I had heard the saying, ‘love is blind,’ but a girl from New Zealand falling for a boy from India? I knew that love had blinded our senses. As far as I was aware the only inter-racial marriages that existed were between two people who were the same colour. To marry someone outside your race or culture, to visually stand out - to look different from your spouse - was not a known occurrence in New Zealand.
We were aware our love would have to be strong, not just boy-girl relationship strong but strong enough to survive all that would be thrown at us. If we were going to be together as a couple, despite what anybody said we could not let anybody or anything break our bond apart. The problem was to convince everybody else our love was as strong as we knew it was.
Was it fate that threw us together? Could our love alone endure all that we were to face?
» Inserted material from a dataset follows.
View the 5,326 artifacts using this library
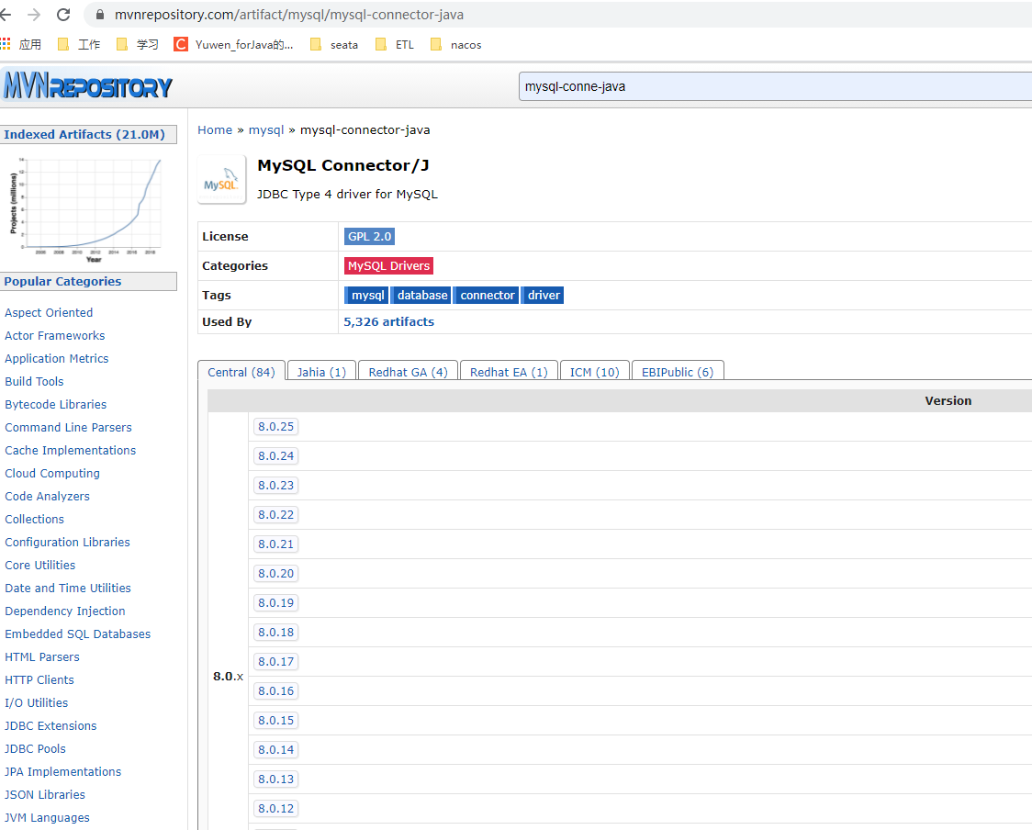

The pressure on me at times became great, I was being prodded, urged and pushed to end our relationship. When I was alone in my room, I continuously worried our love would not weather the storm. I cried into my constant comforting friend, my pillow, asking why my devotion for a man depended on race and colour, I just didn’t understand.
I met up with Sarah at the gym - at least she supported me. She listened as I vented my anger. In the dressing rooms as we changed into our fluorescent pink and yellow lycra leotards, complete with stripy legwarmers, I wailed, “Sarah, people just don’t understand, how would they know how I feel?”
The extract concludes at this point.